> _Task_: Search the listing below for the line containing "Instruction: Uncheck the MA60 checkbox". From there through the line containing "Given: Click the opening '<body>' tag line", transcribe every line exactly, both ends included.

> _Input for this task_:
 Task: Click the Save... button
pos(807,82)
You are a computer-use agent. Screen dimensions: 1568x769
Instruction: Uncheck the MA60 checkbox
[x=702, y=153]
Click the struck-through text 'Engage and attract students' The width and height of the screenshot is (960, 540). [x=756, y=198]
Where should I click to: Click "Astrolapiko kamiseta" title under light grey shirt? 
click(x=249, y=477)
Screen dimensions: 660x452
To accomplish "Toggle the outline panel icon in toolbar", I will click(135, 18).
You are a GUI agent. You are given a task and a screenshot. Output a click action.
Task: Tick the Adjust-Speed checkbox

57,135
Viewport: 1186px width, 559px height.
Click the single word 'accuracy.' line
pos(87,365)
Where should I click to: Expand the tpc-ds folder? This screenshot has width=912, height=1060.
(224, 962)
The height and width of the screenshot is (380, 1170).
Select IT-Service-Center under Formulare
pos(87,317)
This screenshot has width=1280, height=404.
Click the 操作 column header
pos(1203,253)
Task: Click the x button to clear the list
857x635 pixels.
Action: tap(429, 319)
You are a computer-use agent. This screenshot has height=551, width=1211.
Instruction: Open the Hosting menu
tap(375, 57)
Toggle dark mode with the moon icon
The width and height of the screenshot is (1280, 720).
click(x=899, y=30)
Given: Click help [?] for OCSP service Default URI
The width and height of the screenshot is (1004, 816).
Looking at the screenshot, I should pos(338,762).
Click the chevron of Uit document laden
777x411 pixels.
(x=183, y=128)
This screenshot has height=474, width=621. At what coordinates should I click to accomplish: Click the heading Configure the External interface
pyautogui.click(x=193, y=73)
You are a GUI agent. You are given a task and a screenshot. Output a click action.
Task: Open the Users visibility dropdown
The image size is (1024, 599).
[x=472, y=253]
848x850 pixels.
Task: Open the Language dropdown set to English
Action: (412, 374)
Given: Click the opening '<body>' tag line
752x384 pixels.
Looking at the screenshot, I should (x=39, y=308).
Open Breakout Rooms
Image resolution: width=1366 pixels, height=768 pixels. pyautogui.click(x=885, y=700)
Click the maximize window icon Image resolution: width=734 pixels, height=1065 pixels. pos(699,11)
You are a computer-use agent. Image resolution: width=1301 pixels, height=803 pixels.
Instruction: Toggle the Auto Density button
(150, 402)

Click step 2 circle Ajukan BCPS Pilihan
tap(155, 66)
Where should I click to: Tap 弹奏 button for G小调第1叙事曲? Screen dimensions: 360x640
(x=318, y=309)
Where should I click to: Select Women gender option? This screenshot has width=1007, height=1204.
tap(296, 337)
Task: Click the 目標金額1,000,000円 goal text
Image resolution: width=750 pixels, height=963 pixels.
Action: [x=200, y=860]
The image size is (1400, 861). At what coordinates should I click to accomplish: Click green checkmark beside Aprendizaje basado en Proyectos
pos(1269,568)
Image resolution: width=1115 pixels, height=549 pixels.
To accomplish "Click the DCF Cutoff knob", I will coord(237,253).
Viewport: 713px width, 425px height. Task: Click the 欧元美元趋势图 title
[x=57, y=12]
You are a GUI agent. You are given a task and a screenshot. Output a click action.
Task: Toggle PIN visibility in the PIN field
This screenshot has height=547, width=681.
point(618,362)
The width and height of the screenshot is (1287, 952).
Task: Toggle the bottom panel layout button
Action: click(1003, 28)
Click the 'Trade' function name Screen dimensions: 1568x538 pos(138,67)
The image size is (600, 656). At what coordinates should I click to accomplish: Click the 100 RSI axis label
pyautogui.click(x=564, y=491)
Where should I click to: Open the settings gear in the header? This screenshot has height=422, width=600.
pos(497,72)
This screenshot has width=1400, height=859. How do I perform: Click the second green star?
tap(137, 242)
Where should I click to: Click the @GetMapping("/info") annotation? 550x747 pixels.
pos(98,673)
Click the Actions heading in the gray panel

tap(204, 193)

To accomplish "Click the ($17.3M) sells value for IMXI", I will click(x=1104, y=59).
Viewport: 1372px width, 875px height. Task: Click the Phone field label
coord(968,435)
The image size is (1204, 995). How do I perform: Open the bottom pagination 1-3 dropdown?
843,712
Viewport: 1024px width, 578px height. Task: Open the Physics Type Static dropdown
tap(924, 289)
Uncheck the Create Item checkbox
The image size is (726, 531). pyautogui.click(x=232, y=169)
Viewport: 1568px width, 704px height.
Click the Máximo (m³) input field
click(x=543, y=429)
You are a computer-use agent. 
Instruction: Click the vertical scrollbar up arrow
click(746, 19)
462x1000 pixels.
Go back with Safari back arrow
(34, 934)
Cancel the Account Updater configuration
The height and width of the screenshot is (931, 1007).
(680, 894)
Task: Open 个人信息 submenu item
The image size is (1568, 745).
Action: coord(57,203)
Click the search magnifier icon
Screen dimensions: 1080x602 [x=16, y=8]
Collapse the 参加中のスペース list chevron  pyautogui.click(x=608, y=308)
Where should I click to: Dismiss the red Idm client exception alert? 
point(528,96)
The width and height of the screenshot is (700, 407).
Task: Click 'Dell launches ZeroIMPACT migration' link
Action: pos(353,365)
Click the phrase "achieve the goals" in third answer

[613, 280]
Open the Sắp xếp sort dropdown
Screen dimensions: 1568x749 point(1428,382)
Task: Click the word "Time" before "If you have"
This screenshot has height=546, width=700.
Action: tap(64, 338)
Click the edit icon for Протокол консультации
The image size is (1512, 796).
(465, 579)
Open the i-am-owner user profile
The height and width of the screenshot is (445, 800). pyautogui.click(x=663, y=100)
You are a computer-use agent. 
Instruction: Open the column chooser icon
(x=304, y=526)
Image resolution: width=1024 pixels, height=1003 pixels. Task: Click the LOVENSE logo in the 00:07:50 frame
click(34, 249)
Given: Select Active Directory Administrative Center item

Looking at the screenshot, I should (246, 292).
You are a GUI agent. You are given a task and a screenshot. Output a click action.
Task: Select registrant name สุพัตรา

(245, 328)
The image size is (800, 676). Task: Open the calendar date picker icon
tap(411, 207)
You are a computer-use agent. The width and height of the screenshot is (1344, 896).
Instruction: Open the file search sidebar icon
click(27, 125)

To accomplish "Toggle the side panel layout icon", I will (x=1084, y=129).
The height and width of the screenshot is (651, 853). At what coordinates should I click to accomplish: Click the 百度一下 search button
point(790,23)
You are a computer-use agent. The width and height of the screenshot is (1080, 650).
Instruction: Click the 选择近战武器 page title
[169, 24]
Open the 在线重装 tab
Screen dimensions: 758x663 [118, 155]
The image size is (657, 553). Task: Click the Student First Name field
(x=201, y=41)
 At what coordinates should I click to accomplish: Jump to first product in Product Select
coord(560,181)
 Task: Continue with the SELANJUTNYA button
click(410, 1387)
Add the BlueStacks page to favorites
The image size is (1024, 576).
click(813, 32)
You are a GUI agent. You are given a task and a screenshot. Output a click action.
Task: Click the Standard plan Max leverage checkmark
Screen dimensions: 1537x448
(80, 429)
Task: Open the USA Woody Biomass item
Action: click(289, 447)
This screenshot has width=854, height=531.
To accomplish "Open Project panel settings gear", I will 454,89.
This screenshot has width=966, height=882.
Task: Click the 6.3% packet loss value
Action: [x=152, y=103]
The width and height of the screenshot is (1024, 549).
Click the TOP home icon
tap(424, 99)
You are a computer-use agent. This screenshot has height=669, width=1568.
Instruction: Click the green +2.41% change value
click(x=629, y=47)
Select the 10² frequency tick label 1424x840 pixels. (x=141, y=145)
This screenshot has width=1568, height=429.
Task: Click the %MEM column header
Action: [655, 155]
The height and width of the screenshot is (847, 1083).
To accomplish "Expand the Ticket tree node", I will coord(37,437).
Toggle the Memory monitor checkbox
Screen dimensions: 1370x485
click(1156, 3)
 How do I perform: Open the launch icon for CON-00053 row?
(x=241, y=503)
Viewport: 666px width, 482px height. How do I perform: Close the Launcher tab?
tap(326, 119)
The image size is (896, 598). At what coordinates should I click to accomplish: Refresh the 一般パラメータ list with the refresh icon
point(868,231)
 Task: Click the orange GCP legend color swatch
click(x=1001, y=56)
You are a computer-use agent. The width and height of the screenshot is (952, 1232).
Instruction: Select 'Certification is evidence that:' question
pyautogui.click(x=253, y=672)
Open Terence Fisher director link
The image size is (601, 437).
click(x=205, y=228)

> _Solution for this problem_:
Instruction: Uncheck the MA60 checkbox
[x=702, y=153]
Click the struck-through text 'Engage and attract students' The width and height of the screenshot is (960, 540). [x=756, y=198]
Where should I click to: Click "Astrolapiko kamiseta" title under light grey shirt? 
click(x=249, y=477)
Screen dimensions: 660x452
To accomplish "Toggle the outline panel icon in toolbar", I will click(135, 18).
You are a GUI agent. You are given a task and a screenshot. Output a click action.
Task: Tick the Adjust-Speed checkbox

57,135
Viewport: 1186px width, 559px height.
Click the single word 'accuracy.' line
pos(87,365)
Where should I click to: Expand the tpc-ds folder? This screenshot has width=912, height=1060.
(224, 962)
The height and width of the screenshot is (380, 1170).
Select IT-Service-Center under Formulare
pos(87,317)
This screenshot has width=1280, height=404.
Click the 操作 column header
pos(1203,253)
Task: Click the x button to clear the list
857x635 pixels.
Action: tap(429, 319)
You are a computer-use agent. This screenshot has height=551, width=1211.
Instruction: Open the Hosting menu
tap(375, 57)
Toggle dark mode with the moon icon
The width and height of the screenshot is (1280, 720).
click(x=899, y=30)
Given: Click help [?] for OCSP service Default URI
The width and height of the screenshot is (1004, 816).
Looking at the screenshot, I should pos(338,762).
Click the chevron of Uit document laden
777x411 pixels.
(x=183, y=128)
This screenshot has height=474, width=621. At what coordinates should I click to accomplish: Click the heading Configure the External interface
pyautogui.click(x=193, y=73)
You are a GUI agent. You are given a task and a screenshot. Output a click action.
Task: Open the Users visibility dropdown
The image size is (1024, 599).
[x=472, y=253]
848x850 pixels.
Task: Open the Language dropdown set to English
Action: (412, 374)
Given: Click the opening '<body>' tag line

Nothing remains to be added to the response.